La maison de ma sœur était ouverte. Je n'ai pas frappé, considérant que la maison de ma sœur n'était rien d'autre qu'une extension de la mienne, et suis arrivée en plein milieu d'une conversation.

─ C'est mon frère ! a déclaré Olivier, visiblement énervé. Pourquoi est-ce que je devrais me priver d'inviter mon frère ?

─ Ce sont les règles, a expliqué Charlène toute aussi sur la défensive, ton frère brise le cœur de ma sœur, pas de galette des rois pour lui.

─ Et comment tu sais ça ? Hein ? Comment tu peux être sûre que c'est pas ta sœur qui a brisé le cœur de mon frère ?

─ Oh, quand même ! Tu connais Agathe, c'est un sucre d'orge, ton frère, par contre, c'est un démon.

─ Pardon ? Je te laisserais pas dire du mal de mon frère gratuitement comme ça.

J'ai senti que la tension était à son comble, alors j'ai jugé bon d'intervenir. J'ai frappé à la porte de la cuisine, Charlène et Olivier se sont tournés vers moi comme un seul homme, soudain gênés de leur dispute. Je me suis avancé en silence pour déposer les courses de ma mère sur la table.

─ Tiens, Maman t'a acheté ça, et elle t'a mis la recette de la frangipane avec, ai-je expliqué à ma sœur.

─ Elle ne me fait vraiment pas confiance, c'est fou ça.

─ Et... ai-je dit en baissant les yeux, vous pouvez inviter Gabin. Enfin, c'est pas grave, c'est pas comme s'il m'avait larguée après six ans de relation. On n'était même pas ensemble. Et puis, quand on y repense, c'était rien, et c'était ses amis, c'est normal qu'il les ait privilégiés, et...

Je me suis tue à cet instant, trouvant que je me justifiais beaucoup pour quelqu'un qui ne devait pas trouver cela grave. Ma sœur a pris ma défense, une fois de plus. Malgré tous les conflits qu'il pouvait y avoir entre nous, elle avait toujours mes gardes. Toujours.

─ Tu as le droit de ne pas vouloir le voir. Tu mérites beaucoup plus de galette que lui.

─ Ah, OK, donc maintenant il y a une échelle du mérite de la galette ? s'est indigné Olivier.

─ Arrêtez, les ai-je suppliés. Invitez Gabin. Ça va, je vous dis. Et il aime beaucoup la galette.

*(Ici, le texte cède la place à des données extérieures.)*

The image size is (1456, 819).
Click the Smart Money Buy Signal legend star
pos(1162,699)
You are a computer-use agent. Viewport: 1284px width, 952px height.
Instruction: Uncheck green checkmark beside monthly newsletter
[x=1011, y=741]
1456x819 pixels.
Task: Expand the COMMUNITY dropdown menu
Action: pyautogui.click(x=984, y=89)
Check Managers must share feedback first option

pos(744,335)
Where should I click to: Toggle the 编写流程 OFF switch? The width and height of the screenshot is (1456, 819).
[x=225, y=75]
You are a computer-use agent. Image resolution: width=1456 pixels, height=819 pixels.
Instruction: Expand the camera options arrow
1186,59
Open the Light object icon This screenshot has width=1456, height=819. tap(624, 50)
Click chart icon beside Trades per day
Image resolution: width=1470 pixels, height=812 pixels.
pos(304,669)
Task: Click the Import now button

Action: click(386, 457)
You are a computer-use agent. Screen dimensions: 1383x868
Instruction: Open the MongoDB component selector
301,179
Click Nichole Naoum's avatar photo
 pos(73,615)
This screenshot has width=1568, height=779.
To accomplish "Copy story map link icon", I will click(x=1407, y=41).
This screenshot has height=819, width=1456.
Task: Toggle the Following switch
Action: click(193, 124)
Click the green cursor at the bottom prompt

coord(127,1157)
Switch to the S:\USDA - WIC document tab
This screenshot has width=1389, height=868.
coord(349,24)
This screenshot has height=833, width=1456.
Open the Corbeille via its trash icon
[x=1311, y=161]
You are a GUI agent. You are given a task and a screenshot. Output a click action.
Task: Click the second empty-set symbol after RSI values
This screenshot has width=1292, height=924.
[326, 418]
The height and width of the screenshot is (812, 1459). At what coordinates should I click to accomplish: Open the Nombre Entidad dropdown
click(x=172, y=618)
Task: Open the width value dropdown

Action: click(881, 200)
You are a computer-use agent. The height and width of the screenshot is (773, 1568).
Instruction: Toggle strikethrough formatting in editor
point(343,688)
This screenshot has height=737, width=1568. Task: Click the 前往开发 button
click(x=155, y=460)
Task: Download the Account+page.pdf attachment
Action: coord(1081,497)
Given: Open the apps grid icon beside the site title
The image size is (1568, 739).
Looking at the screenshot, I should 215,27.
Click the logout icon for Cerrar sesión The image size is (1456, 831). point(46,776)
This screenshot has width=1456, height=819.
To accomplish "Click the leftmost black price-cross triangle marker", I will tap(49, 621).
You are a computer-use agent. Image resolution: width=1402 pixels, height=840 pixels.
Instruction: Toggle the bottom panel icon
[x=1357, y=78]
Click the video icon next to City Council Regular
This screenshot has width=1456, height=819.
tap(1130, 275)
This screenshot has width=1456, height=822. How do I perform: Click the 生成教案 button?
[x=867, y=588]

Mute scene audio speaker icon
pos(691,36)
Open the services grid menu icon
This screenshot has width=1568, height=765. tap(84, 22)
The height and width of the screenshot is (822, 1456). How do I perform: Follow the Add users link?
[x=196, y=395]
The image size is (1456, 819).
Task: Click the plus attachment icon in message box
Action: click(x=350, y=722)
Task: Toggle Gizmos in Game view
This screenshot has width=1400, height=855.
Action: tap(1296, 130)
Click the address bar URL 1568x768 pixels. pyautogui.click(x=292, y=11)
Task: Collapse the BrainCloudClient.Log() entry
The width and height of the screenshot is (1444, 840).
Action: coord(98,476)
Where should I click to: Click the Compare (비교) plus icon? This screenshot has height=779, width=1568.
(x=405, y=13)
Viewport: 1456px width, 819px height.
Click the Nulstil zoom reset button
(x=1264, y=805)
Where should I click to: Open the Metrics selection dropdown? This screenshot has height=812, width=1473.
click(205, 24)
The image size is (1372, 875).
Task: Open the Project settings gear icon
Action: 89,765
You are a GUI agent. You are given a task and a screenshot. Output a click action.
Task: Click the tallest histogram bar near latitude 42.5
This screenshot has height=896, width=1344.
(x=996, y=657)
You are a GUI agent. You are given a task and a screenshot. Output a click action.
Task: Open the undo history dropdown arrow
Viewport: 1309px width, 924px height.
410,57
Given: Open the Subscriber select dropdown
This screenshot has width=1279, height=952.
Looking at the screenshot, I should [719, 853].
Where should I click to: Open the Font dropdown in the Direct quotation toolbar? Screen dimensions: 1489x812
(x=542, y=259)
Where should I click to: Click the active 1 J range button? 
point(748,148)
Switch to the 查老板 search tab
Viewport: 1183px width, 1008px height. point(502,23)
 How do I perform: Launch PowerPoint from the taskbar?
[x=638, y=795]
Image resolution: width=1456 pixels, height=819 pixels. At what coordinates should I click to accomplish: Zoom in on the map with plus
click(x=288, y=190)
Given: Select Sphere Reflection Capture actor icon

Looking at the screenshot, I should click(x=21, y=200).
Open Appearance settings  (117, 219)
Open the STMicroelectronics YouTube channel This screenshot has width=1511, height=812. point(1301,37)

Ma sœur m'a lancé un regard désolé à la suite de cette dernière phrase, comme si elle trouvait triste que je connaisse les goûts culinaires de Gabin. Ça n'avait rien d'étonnant, puisqu'on se voyait à chaque fois dans le seul objectif de partager un repas. Non, mais, vraiment, j'avais tellement l'habitude de le voir pour manger, que désormais, lorsque je le voyais, mon estomac gargouillait par réflexe.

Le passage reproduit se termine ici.